Dance review: Dance X part 3

Dance as reflection and provocation in the last of the commissioned series.

Dance X part 3 was the third and last iteration of the Australian Ballet’s commissioning series of dance pieces from a selection of companies and performers.

The evening opened with a performance of Daniel Riley’s The Third, by Australian Dance Theatre, a rare offering in Melbourne’s dance scene, and they electrified the stage. Wearing earthy coloured shirts and loose pants, this dancers wove and collided in this abstract work, performing exceptionally natural floor work to music by composer, Sascha Budimski. The connectivity between the dancers, as they set out to explore the relationship between the Western archive and a First Nations archive, was distinct. They rolled and glided across each other’s bodies to a transfixing glowing backlight (kudos to lighting designer, Lucy Mitchell) as if weaving their stories and working these out in the process. They relived memories as individuals and as a collective.
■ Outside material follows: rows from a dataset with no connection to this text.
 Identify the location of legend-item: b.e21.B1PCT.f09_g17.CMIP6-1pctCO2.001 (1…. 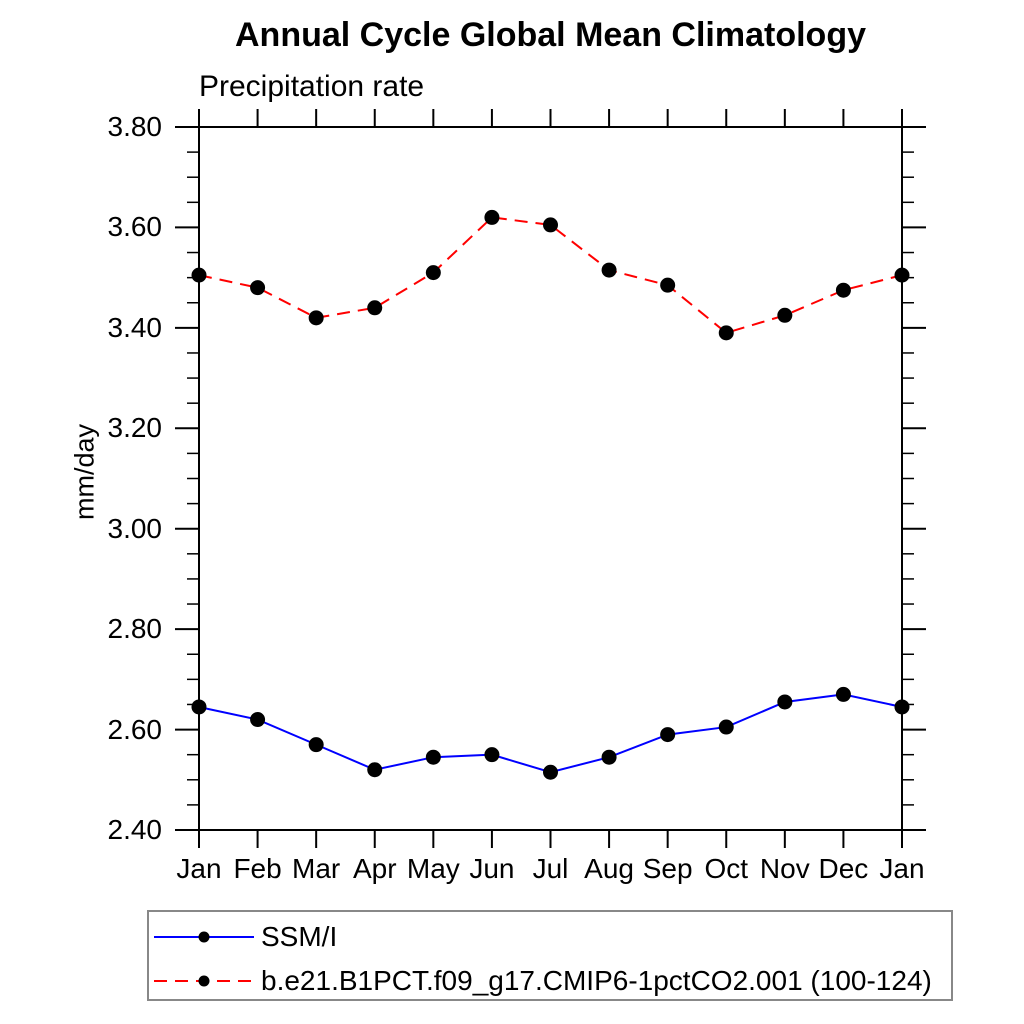
(540, 980).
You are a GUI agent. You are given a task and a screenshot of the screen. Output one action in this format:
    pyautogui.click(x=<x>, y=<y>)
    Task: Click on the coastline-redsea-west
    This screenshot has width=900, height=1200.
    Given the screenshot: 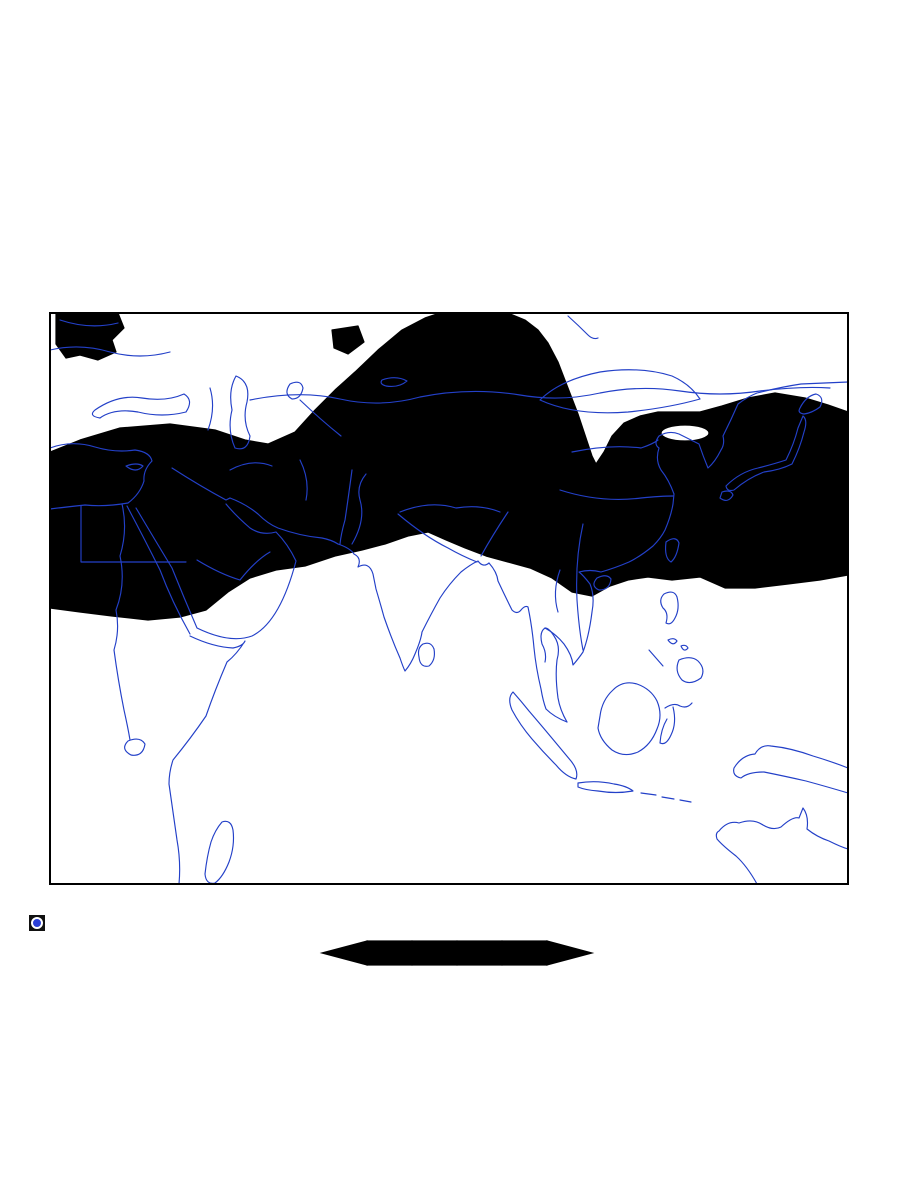 What is the action you would take?
    pyautogui.click(x=158, y=570)
    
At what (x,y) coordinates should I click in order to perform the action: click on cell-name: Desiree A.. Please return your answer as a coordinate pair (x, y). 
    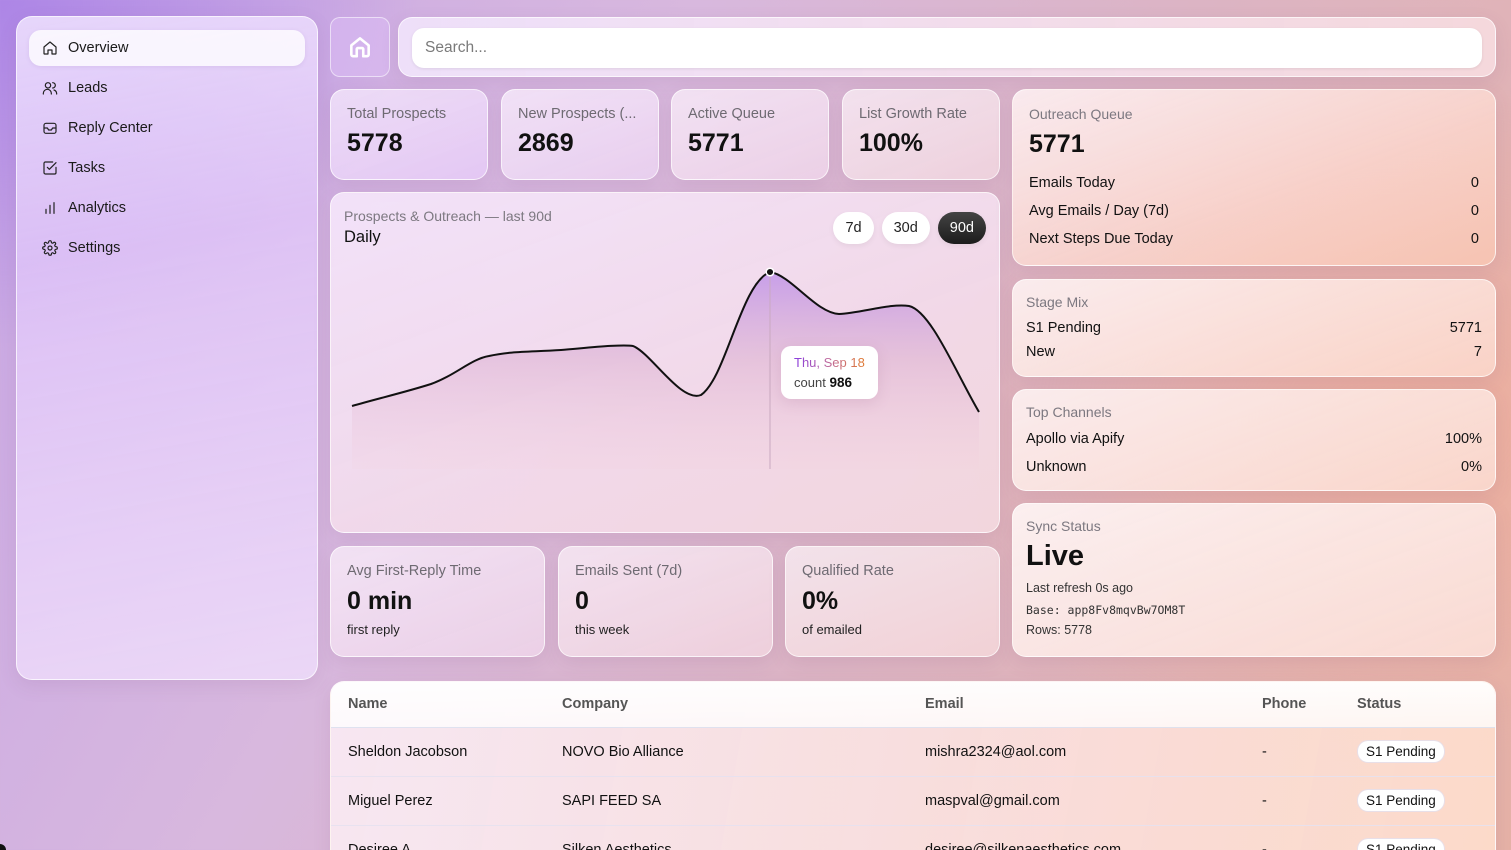
    Looking at the image, I should click on (438, 838).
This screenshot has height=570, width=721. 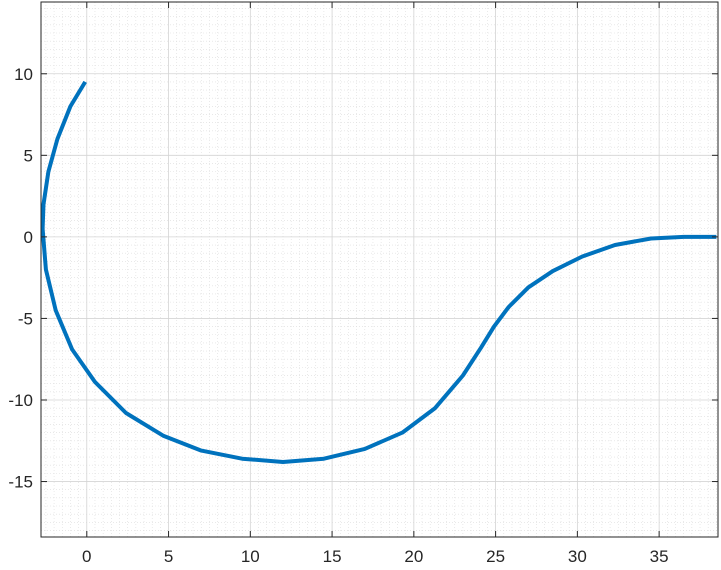 What do you see at coordinates (414, 556) in the screenshot?
I see `x-tick-label: 20` at bounding box center [414, 556].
Riley’s creation was first shown at this year’s RISING festival in Melbourne, and made a welcome return for the night’s celebration of national dance companies, facilitated by The Australian Ballet. Dance X really has been an opportunity for the Australian dance scene to celebrate its diversity and luminosity. 

The second part of the evening was a new commission, extending Antony Hamilton’s 2019 work, Token Armies, which explores dialogue between human and non-human (mechanical) beings. Kyall Shanks was superb as the controller of an otherworldly robotic structure, with long tendril-like arms. The surprise, when Shanks emerged from the machine, was like a moment in futuristic cinema – the blinding lights revealing the human behind the mechanised structure. Extreme lighting, clinical white costumes and tight formation gave this piece impact. 

The third offering was Alice Topp’s new choreography, Solstice. Resident choreographer at the Australian Ballet, Topp has been prolific in her intricate creations for the ballet’s contemporary bill the past year or so, showing exceptional originality and affectivity. Solstice, a duet for Samara Merrick and Jake Mangakahia, was inspired by the concept in physics, where the sun is furthest away or closest to the earth, and, by implication, what draws us together and pulls us apart in human connection.

The expression of this was seen in the graceful wrapping and embracing of Merrick around Mangakahia’s body, in unique ways, requiring great flexibility and synergy.

Following on was Imposter, a piece choreographed by Lucas Jervies to Mozart’s Violin Concerto No. 5, which saw a quartet of violinists Sophia Kirsanova , Zoe Black, Jenny Khafagi and Sulki Yu enter the stage, with the dancers emulating the drive and tension of their strings impressively, or dancing like marionettes controlled by a master.

The final offering of the evening, Gudirr Guddirr, brought to new audiences a piece that was first performed by Marrugeku at Dance Massive festival in 2013. It was a startling creation exploring the embodied experience of dancer Dalisa Pigram in collaboration with director and dramaturg Rachael Swain. The piece artfully oscillated between tragedy and comedy as Pigram related, through her voice and body, the painful, complex challenges of growing up with racism in Australia as an Asian-Indigenous woman.

The aerial skills she displayed while hanging from fishing net on stage, swooping down into a near nosedive, were breath-taking, describing also the elliptical movement of the wading bird whose Indigenous name is the title of the piece. The terrible experiences her people continue to endure were relayed in her soliloquy as she rolled across the stage, her repeated refrain ‘the time is now’ reminding us that colonialism is a project, not an event, and stirring us to consider our complicities in such abject inhumanity – timely, given the tragic news of the killing of Cassius Turvey coming out of Western Australia recently.  

The standing ovation, after this ending, showed the power of dance to be a reflection of what is going on in society, and a welcome provocation to change that.  

Dance X Part 3
Arts Centre Melbourne
Australian Dance Theatre: The Third
Chunky Move: AB_TA_Response*
The Australian Ballet: Alice Topp Solstice and Lucas Jervies Imposter
Marrugeku: Gudirr Gudirr

Dance X part 3 was performed from 29 October to 1 November 2022.

Leila Lois is a dancer and writer of Kurdish and Celtic heritage. Her poetry, essays and reviews have been published in Australia, New Zealand, USA and Canada by Southerly Journal, LA Review of Books, Honey Literary Journal, Right Now, Delving Into Dance and more.